Once viewed as the ultimate sellout, TV commercials have suddenly become a magnet for musicians. Savvy marketers, including Nike, Volkswagen, and Best Buy, are scrambling to find up-and-coming or obscure artists a way to project a hip image. The result: a distinctly '90s version of the great ad jingle that also allows new musicians ignored by radio and MTV to find an audience.

It's a whole new mind-set for advertiser and consumer alike. Plenty of older rock stars, such as Bruce Springsteen and Neil Young, still consider it a point of honor to keep their music out of ads. And many of their baby-boomer fans applaud that integrity. Boomers' kids, however, have a different view: They don't mind finding their favorite musicians in ads. In fact, they expect advertising to be another well-executed form of entertainment. "This generation grew up being baby-sat by the TV," says David Watkins, president of New York-based Icon Lifestyle Marketing, which pairs hip-hop artists with advertisers. "To them, TV is not a bad thing."

Even better for advertisers, these unheralded artists come cheap. They're willing to license their music for $100,000 to $500,000--a bargain compared with the $3 million the Rolling Stones charged Microsoft Corp. to use Start Me Up for the Windows 95 launch. "New artists will do a commercial for a nominal fee just for the exposure," says Jay Coleman, CEO of Entertainment Marketing Communications International, a pioneer in pairing advertisers with rock 'n' rollers.

SHOTGUN STRATEGY. Recognizing that scoring a national TV-ad campaign might just be the fastest route to the top of the charts, record labels now shop new CDs to Madison Avenue before they are released to the public. "We have to be everywhere--on the sides of buses, on TV commercials, on billboards," says Atlantic Records Executive Vice-President Ron Shapiro.

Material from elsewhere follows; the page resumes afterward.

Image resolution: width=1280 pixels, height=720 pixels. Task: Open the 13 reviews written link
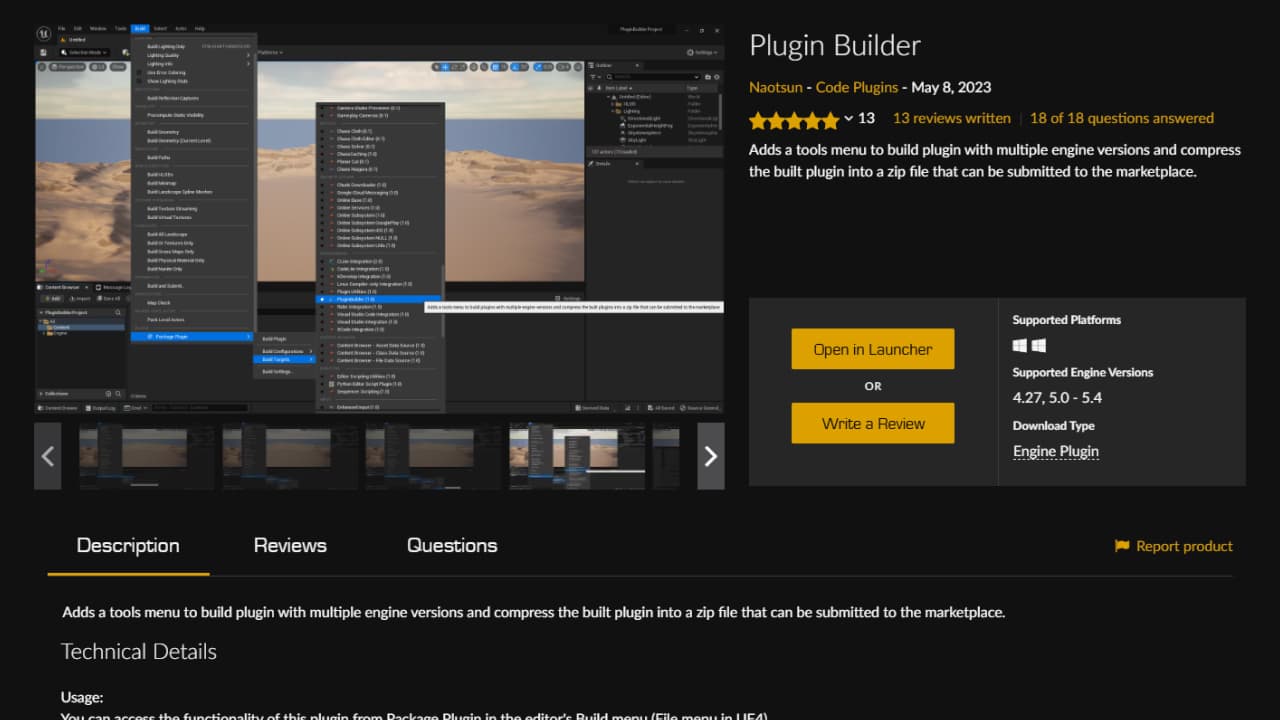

Hip-hop newcomer Lil' Kim appears in ads for Candies shoes, and young pop diva Brandy is a spokesmodel for Cover Girl. In the past, using a new musical talent to pitch a product might have been taboo, says Shapiro. But today, "we can't afford to be too precious with our marketing."

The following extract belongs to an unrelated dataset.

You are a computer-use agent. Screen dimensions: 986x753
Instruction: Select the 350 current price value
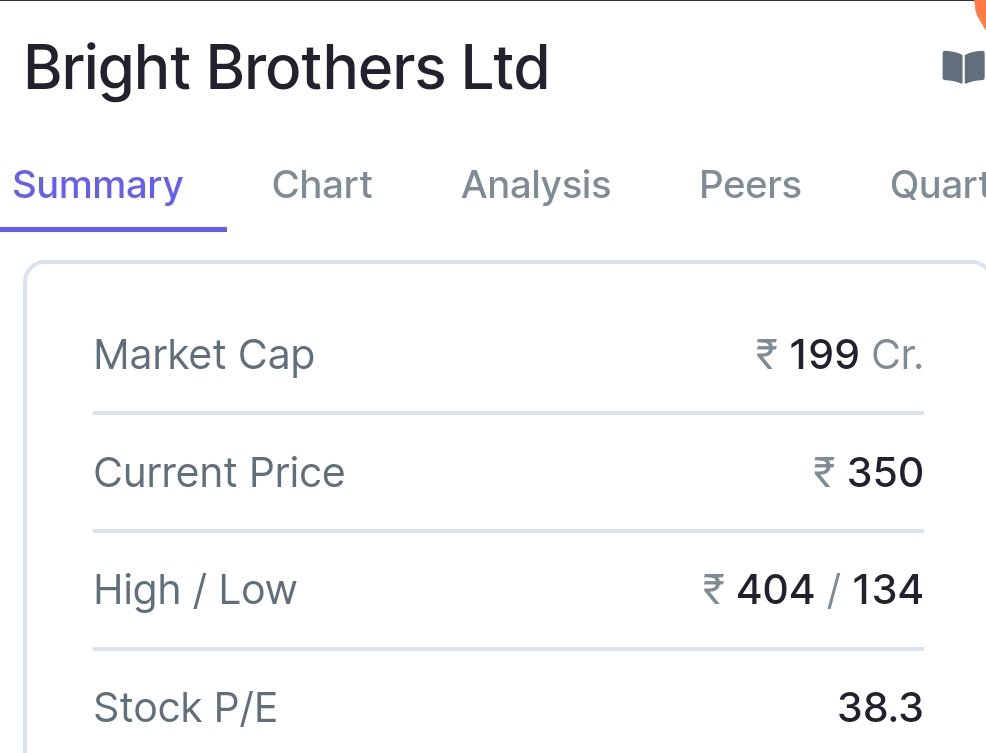tap(885, 472)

Why? The old channels for musical breakthroughs are breaking down. Fragmentation of media has hit radio as well as television, making a mass audience harder to find. That means that record promoters must be more open-minded in their choice of platforms. Ad time is just as appealing as radio or TV--maybe more so. "Radio and MTV are less willing to take chances," says Leah Reid, a marketing executive for DreamWorks Records.

Just ask the musicians. Tex-Mex rock singer David Garza spent 10 years promoting his offbeat brand of music but remained unknown outside his native Austin, Tex. Since he began appearing in a commercial for electronics retailer Best Buy this spring, Garza's album sales have doubled--and he has landed a spot on an MTV tour. Singing in ads, says 27-year-old Garza, is "just another way to trap somebody and get them to pay attention to you for 25 seconds." Best Buy gets a chance to show consumers that it sells cool music as well as gadgets. "Absolutely, this is driving sales," says Gary L. Arnold, head of merchandising at Best Buy. "The music buyer is also an entertainment-software buyer. So this has spillover effect."

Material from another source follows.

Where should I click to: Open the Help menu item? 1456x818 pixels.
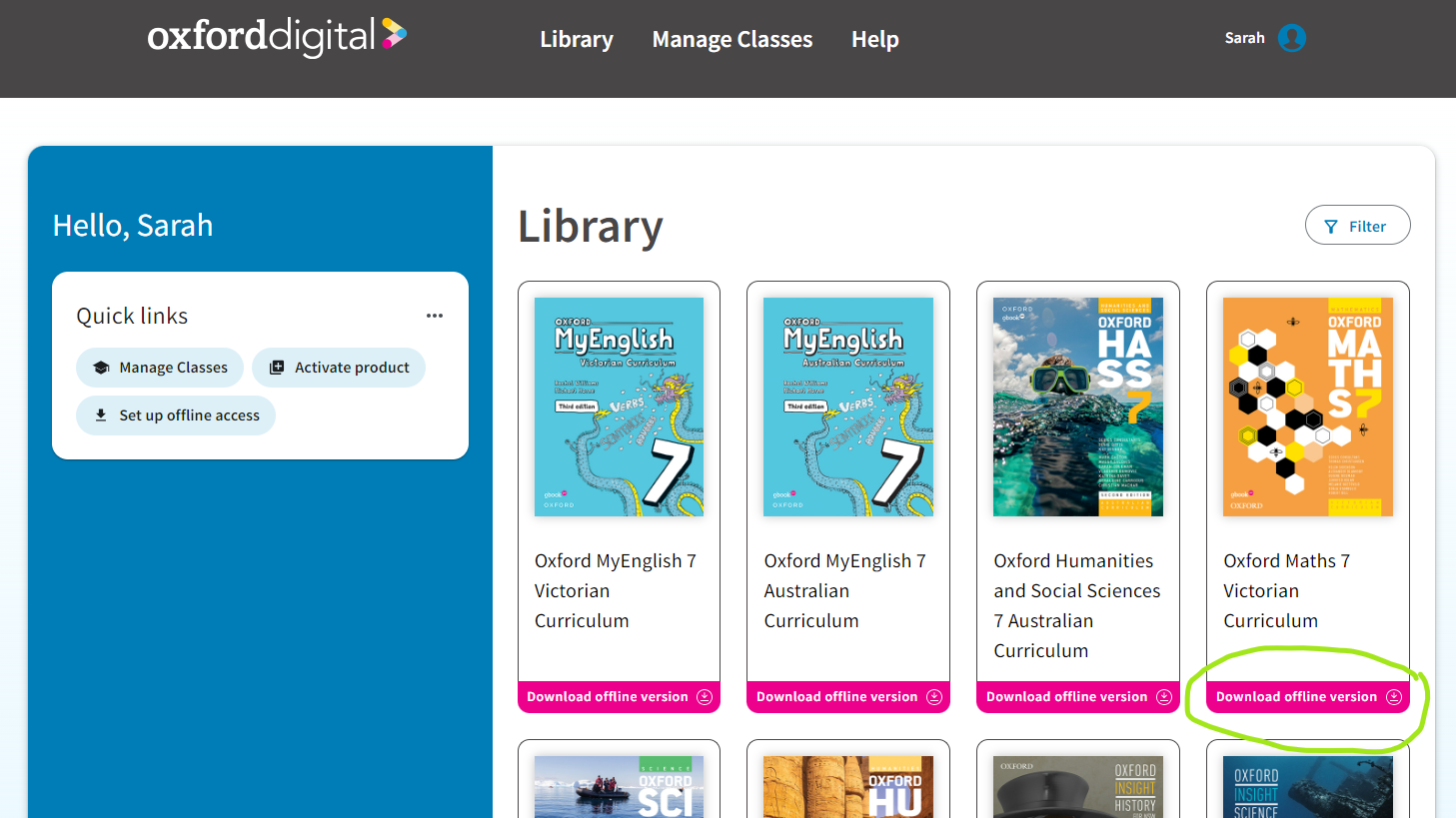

TRICKY TIMING. As with any marketing fad, there's a risk of burnout. If new music becomes too common in advertising, it could become a cacophonous din that does little to make a brand distinctive. And advertisers that have not already jumped on the new-music bandwagon risk arriving too late. "If you embrace new artists from the beginning, young consumers will believe in you," says Watkins. "But companies that jump in at the last minute will fail."

So what's the difference between a shill and a hardworking musician looking for a break? About 30 years. Wainwright's parents, '70s folk artists Loudon Wainwright III and Kate McGarrigle, came of age at a time when using your music to sell clothes or cars was unthinkable, though Wainwright's manager insists mom and dad are "supportive." The sell-out stigma could return, but for now, TV ads have become today's top 40 radio. And if the Hit Parade leads listeners to a sponsor's door, so much the better for Madison Ave.